Data supplied Start Marker

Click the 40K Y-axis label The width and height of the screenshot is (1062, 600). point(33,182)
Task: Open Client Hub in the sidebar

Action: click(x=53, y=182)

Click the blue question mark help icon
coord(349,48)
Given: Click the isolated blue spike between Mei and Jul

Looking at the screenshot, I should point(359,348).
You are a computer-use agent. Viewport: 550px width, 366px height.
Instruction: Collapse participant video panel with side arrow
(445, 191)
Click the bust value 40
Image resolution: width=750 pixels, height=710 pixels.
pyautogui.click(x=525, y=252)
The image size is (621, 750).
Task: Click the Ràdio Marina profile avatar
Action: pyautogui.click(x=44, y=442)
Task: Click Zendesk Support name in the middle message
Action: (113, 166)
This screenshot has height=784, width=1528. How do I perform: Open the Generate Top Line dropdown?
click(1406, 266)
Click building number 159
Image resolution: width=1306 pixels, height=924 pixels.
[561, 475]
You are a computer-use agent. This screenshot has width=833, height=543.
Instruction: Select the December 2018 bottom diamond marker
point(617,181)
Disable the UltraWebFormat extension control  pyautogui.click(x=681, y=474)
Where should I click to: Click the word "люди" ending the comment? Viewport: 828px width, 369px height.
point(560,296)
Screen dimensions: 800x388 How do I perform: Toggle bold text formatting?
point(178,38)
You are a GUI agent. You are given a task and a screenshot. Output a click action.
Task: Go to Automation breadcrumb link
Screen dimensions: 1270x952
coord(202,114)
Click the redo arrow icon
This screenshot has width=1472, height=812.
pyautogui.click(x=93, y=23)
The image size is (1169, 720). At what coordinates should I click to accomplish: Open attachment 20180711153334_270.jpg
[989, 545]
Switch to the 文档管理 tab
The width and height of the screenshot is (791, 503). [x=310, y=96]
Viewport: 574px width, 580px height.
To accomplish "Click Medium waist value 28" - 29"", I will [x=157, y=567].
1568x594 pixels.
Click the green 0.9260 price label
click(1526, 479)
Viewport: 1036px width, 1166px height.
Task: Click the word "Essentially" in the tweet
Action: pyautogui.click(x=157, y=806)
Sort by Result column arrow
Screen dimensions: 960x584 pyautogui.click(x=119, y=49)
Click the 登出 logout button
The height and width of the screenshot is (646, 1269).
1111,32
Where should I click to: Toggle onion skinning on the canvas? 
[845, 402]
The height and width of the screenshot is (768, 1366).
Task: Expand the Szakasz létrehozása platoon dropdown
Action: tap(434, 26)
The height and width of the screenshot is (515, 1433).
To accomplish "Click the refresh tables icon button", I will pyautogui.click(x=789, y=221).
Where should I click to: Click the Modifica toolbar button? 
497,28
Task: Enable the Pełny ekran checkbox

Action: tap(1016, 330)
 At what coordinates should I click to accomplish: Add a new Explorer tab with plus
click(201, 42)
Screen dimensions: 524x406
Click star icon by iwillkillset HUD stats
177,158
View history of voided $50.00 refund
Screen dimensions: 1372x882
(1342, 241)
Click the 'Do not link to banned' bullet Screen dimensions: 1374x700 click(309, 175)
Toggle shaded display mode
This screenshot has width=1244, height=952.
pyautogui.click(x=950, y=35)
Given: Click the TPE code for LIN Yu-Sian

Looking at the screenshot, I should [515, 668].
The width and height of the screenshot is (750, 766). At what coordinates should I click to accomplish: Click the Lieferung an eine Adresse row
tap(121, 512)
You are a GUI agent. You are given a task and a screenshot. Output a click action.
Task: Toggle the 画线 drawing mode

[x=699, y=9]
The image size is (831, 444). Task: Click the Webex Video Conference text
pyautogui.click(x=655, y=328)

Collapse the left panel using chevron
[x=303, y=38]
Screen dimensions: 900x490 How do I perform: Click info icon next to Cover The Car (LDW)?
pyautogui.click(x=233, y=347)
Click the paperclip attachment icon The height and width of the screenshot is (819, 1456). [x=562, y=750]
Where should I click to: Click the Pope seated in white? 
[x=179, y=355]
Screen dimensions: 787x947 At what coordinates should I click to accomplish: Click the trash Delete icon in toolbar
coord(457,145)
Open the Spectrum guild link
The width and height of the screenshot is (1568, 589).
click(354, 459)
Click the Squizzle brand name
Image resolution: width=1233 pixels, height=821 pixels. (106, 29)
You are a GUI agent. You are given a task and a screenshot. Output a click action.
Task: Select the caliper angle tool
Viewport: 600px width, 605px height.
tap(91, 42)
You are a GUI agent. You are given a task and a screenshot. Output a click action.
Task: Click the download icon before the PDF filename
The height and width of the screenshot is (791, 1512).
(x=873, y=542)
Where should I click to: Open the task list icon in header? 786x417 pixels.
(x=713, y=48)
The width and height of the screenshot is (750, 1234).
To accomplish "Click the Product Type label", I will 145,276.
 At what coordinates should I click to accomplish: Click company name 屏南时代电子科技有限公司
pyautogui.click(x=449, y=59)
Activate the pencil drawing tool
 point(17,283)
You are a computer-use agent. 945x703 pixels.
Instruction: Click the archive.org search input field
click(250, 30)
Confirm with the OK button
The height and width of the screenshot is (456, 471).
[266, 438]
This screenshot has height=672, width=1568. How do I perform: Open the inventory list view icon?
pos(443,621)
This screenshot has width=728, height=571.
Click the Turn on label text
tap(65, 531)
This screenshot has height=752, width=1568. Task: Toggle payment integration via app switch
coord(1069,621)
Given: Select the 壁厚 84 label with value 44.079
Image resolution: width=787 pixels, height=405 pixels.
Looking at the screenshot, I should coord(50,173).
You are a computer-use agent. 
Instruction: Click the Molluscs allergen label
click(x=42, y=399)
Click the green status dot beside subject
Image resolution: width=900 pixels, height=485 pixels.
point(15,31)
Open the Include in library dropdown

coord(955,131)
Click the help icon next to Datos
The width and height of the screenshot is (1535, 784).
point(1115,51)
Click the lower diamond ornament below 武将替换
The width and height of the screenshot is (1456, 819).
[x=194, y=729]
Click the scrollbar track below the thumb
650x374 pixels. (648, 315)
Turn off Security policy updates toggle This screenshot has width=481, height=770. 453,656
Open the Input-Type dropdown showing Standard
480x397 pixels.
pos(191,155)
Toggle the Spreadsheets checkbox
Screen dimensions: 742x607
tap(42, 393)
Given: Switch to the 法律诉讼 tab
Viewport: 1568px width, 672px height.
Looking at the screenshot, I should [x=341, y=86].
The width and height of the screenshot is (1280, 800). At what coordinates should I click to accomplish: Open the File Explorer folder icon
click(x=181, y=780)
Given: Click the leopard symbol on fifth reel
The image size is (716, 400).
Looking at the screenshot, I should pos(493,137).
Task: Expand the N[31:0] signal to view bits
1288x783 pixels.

Data supplied End Marker

Action item >> In your answer, repeat each line of the material word for word.

Expected answer >>
Click the 40K Y-axis label The width and height of the screenshot is (1062, 600). point(33,182)
Task: Open Client Hub in the sidebar

Action: click(x=53, y=182)

Click the blue question mark help icon
coord(349,48)
Given: Click the isolated blue spike between Mei and Jul

Looking at the screenshot, I should point(359,348).
You are a computer-use agent. Viewport: 550px width, 366px height.
Instruction: Collapse participant video panel with side arrow
(445, 191)
Click the bust value 40
Image resolution: width=750 pixels, height=710 pixels.
pyautogui.click(x=525, y=252)
The image size is (621, 750).
Task: Click the Ràdio Marina profile avatar
Action: pyautogui.click(x=44, y=442)
Task: Click Zendesk Support name in the middle message
Action: (113, 166)
This screenshot has height=784, width=1528. How do I perform: Open the Generate Top Line dropdown?
click(1406, 266)
Click building number 159
Image resolution: width=1306 pixels, height=924 pixels.
[561, 475]
You are a computer-use agent. This screenshot has width=833, height=543.
Instruction: Select the December 2018 bottom diamond marker
point(617,181)
Disable the UltraWebFormat extension control  pyautogui.click(x=681, y=474)
Where should I click to: Click the word "люди" ending the comment? Viewport: 828px width, 369px height.
point(560,296)
Screen dimensions: 800x388 How do I perform: Toggle bold text formatting?
point(178,38)
You are a GUI agent. You are given a task and a screenshot. Output a click action.
Task: Go to Automation breadcrumb link
Screen dimensions: 1270x952
coord(202,114)
Click the redo arrow icon
This screenshot has width=1472, height=812.
pyautogui.click(x=93, y=23)
The image size is (1169, 720). At what coordinates should I click to accomplish: Open attachment 20180711153334_270.jpg
[989, 545]
Switch to the 文档管理 tab
The width and height of the screenshot is (791, 503). [x=310, y=96]
Viewport: 574px width, 580px height.
To accomplish "Click Medium waist value 28" - 29"", I will [x=157, y=567].
1568x594 pixels.
Click the green 0.9260 price label
click(1526, 479)
Viewport: 1036px width, 1166px height.
Task: Click the word "Essentially" in the tweet
Action: pyautogui.click(x=157, y=806)
Sort by Result column arrow
Screen dimensions: 960x584 pyautogui.click(x=119, y=49)
Click the 登出 logout button
The height and width of the screenshot is (646, 1269).
1111,32
Where should I click to: Toggle onion skinning on the canvas? 
[845, 402]
The height and width of the screenshot is (768, 1366).
Task: Expand the Szakasz létrehozása platoon dropdown
Action: tap(434, 26)
The height and width of the screenshot is (515, 1433).
To accomplish "Click the refresh tables icon button", I will pyautogui.click(x=789, y=221).
Where should I click to: Click the Modifica toolbar button? 
497,28
Task: Enable the Pełny ekran checkbox

Action: tap(1016, 330)
 At what coordinates should I click to accomplish: Add a new Explorer tab with plus
click(201, 42)
Screen dimensions: 524x406
Click star icon by iwillkillset HUD stats
177,158
View history of voided $50.00 refund
Screen dimensions: 1372x882
(1342, 241)
Click the 'Do not link to banned' bullet Screen dimensions: 1374x700 click(309, 175)
Toggle shaded display mode
This screenshot has width=1244, height=952.
pyautogui.click(x=950, y=35)
Given: Click the TPE code for LIN Yu-Sian

Looking at the screenshot, I should [515, 668].
The width and height of the screenshot is (750, 766). At what coordinates should I click to accomplish: Click the Lieferung an eine Adresse row
tap(121, 512)
You are a GUI agent. You are given a task and a screenshot. Output a click action.
Task: Toggle the 画线 drawing mode

[x=699, y=9]
The image size is (831, 444). Task: Click the Webex Video Conference text
pyautogui.click(x=655, y=328)

Collapse the left panel using chevron
[x=303, y=38]
Screen dimensions: 900x490 How do I perform: Click info icon next to Cover The Car (LDW)?
pyautogui.click(x=233, y=347)
Click the paperclip attachment icon The height and width of the screenshot is (819, 1456). [x=562, y=750]
Where should I click to: Click the Pope seated in white? 
[x=179, y=355]
Screen dimensions: 787x947 At what coordinates should I click to accomplish: Click the trash Delete icon in toolbar
coord(457,145)
Open the Spectrum guild link
The width and height of the screenshot is (1568, 589).
click(354, 459)
Click the Squizzle brand name
Image resolution: width=1233 pixels, height=821 pixels. (106, 29)
You are a GUI agent. You are given a task and a screenshot. Output a click action.
Task: Select the caliper angle tool
Viewport: 600px width, 605px height.
tap(91, 42)
You are a GUI agent. You are given a task and a screenshot. Output a click action.
Task: Click the download icon before the PDF filename
The height and width of the screenshot is (791, 1512).
(x=873, y=542)
Where should I click to: Open the task list icon in header? 786x417 pixels.
(x=713, y=48)
The width and height of the screenshot is (750, 1234).
To accomplish "Click the Product Type label", I will 145,276.
 At what coordinates should I click to accomplish: Click company name 屏南时代电子科技有限公司
pyautogui.click(x=449, y=59)
Activate the pencil drawing tool
 point(17,283)
You are a computer-use agent. 945x703 pixels.
Instruction: Click the archive.org search input field
click(250, 30)
Confirm with the OK button
The height and width of the screenshot is (456, 471).
[266, 438]
This screenshot has height=672, width=1568. How do I perform: Open the inventory list view icon?
pos(443,621)
This screenshot has width=728, height=571.
Click the Turn on label text
tap(65, 531)
This screenshot has height=752, width=1568. Task: Toggle payment integration via app switch
coord(1069,621)
Given: Select the 壁厚 84 label with value 44.079
Image resolution: width=787 pixels, height=405 pixels.
Looking at the screenshot, I should coord(50,173).
You are a computer-use agent. 
Instruction: Click the Molluscs allergen label
click(x=42, y=399)
Click the green status dot beside subject
Image resolution: width=900 pixels, height=485 pixels.
point(15,31)
Open the Include in library dropdown

coord(955,131)
Click the help icon next to Datos
The width and height of the screenshot is (1535, 784).
point(1115,51)
Click the lower diamond ornament below 武将替换
The width and height of the screenshot is (1456, 819).
[x=194, y=729]
Click the scrollbar track below the thumb
650x374 pixels. (648, 315)
Turn off Security policy updates toggle This screenshot has width=481, height=770. 453,656
Open the Input-Type dropdown showing Standard
480x397 pixels.
pos(191,155)
Toggle the Spreadsheets checkbox
Screen dimensions: 742x607
tap(42, 393)
Given: Switch to the 法律诉讼 tab
Viewport: 1568px width, 672px height.
Looking at the screenshot, I should [x=341, y=86].
The width and height of the screenshot is (1280, 800). At what coordinates should I click to accomplish: Open the File Explorer folder icon
click(x=181, y=780)
Given: Click the leopard symbol on fifth reel
The image size is (716, 400).
Looking at the screenshot, I should pos(493,137).
Task: Expand the N[31:0] signal to view bits
1288x783 pixels.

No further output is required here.